Merdeka Belajar dapat dijadikan sebagai pijakan dalam menumbuhkan, memupuk, dan
mengembangkan generasi selanjutnya. Untuk itu, dengan Merdeka Belajar yang difungsikan untuk
manifestasi generasi yang berliterasi, bernalar, dan berbudaya diharapkan dapat menjadi solusi atas
tantangan dan permasalahan yang terjadi dalam kehidupan masyarakat. Dengan berliterasi, masyarakat
akan mendapat banyak sumber informasi. Banyaknya informasi tersebut dapat diimbangi dengan
bernalar yang mana dapat membantu untuk memilih dan memilah informasi yang ada. Selanjutnya,
dengan bernalar, generasi itu tidak asal dalam menyampaikan pendapat. Terakhir, harapannya, melalui
Merdeka Belajar dapat membentuk generasi yang berbudaya. Generasi yang berbudaya yang cenderung
mengakui keberagaman dan perbedaan sehingga dapat menciptakan rasa harmonis dalam kehidupan
bermasyarakat.

Daftar Pustaka

Hendayana, Yayat. 2020. Tantangan Dunia Pendidikan di Masa Pandemi. (online)
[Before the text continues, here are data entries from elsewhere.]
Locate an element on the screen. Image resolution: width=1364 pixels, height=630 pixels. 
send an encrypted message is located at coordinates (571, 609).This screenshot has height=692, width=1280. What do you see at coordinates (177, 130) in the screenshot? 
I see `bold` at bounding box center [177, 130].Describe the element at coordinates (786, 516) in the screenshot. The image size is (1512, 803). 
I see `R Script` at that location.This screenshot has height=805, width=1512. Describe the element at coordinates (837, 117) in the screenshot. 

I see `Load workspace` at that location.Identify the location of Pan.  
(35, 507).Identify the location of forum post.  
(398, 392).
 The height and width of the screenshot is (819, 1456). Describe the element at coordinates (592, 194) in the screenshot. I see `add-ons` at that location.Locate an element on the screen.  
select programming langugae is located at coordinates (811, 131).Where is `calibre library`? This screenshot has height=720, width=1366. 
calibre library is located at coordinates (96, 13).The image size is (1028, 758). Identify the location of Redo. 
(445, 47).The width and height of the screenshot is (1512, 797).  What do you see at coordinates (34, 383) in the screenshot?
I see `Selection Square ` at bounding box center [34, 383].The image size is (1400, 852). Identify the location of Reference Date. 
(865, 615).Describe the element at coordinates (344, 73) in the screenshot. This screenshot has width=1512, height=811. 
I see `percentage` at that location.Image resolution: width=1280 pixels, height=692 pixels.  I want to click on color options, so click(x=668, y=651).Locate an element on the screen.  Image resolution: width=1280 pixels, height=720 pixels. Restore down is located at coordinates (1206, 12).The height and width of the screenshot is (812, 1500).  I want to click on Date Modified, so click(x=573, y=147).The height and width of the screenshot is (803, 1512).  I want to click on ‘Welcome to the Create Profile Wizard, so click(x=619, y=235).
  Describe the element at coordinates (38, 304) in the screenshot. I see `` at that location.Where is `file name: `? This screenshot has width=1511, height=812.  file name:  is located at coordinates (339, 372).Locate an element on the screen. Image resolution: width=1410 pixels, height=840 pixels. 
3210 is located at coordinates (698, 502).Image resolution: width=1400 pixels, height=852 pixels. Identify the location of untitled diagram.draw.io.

(https://dikti.kemdikbud.go.id/kabar-dikti/kabar/tantangan-dunia-pendidikan-di-masa-
pandemi/) diakses 5 Juli 2021.

Kusnahadi. 2020. Esensi Merdeka Belajar yang Sebenarnya. LPMP Jawa Timur. (online)
(https://lpmpjatim.kemdikbud.go.id/site/detailpost/esensi-merdeka-belajar-yang-sebenarnya)
diakses tanggal 8 Juli 2021.

Suparno, Paul. 2001. Filsafat Konstruktivisme dalam Pendidikan. Yogyakarta: Kanisius.